His main villain among those he calls American fascists is Woodrow Wilson, who, he argues, turned the United States during World War I into "a fascist country, albeit temporarily."

Before anybody had heard of Mussolini (who in his early years in power was widely admired by American progressives), Wilson established the first propaganda ministry, shut newspapers and magazines, encouraged vigilantes and formed dozens of boards to subordinate every aspect of life to the great cause of winning the war to end all wars.

That's a strong argument, because, after all, who would think of the moralistic and well-intentioned Wilson, whose decision to enter World War I was certainly a defensible one, a fascist? But Goldberg's point isn't to liken Wilson to Hitler. Wilson, he understands perfectly well, was entirely different than Hitler, whom he would have despised.

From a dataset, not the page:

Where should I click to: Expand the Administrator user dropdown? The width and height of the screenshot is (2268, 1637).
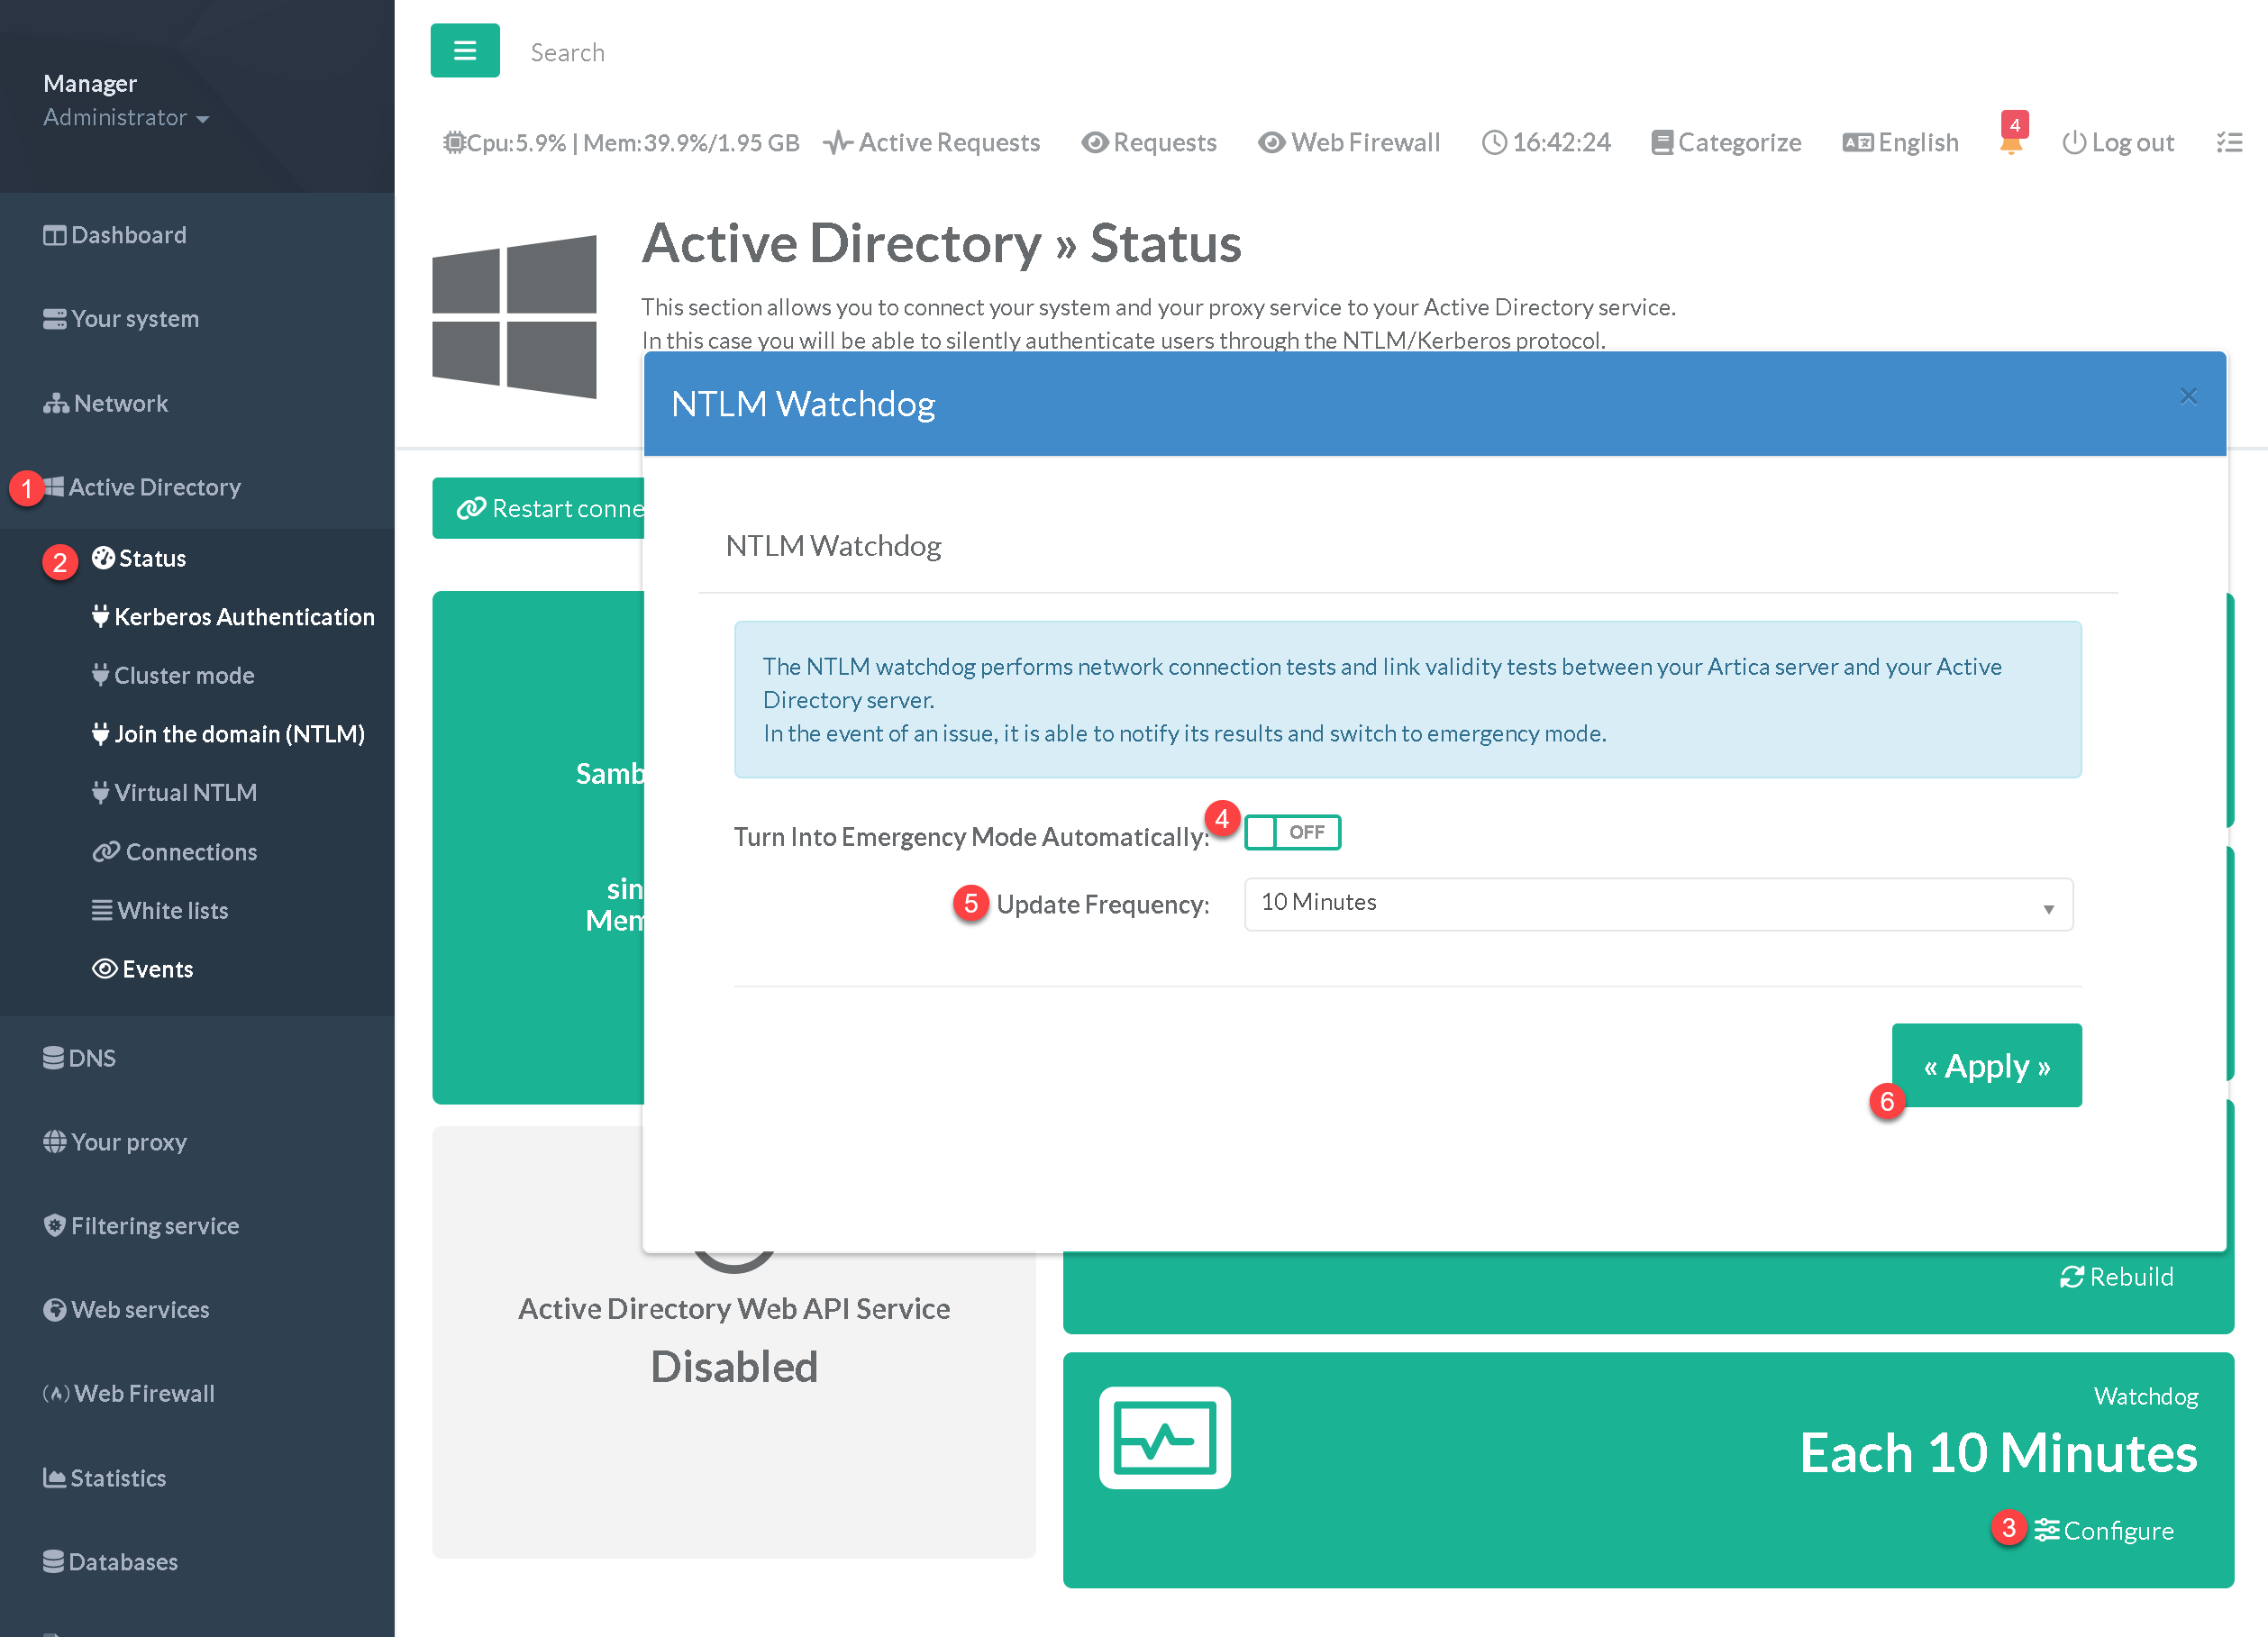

Goldberg's point is rather that a lot of what the American liberal culture takes as good - and he lists a lot of things, from Franklin Delano Roosevelt's Civilian Conservation Corps to Hillary Rodham Clinton's ideas about it taking a village to raise a child - bears a similarity to some of the intellectual underpinnings of fascism.

But is it true, and if it is true, does it matter? Goldberg makes a convincing case that there was indeed a lot in the early, original version of fascism, as practiced by Mussolini in the 16 years before he was more or less taken over by the Nazis, that appealed to American progressives, who saw it as an effective way to mobilize people and get things done.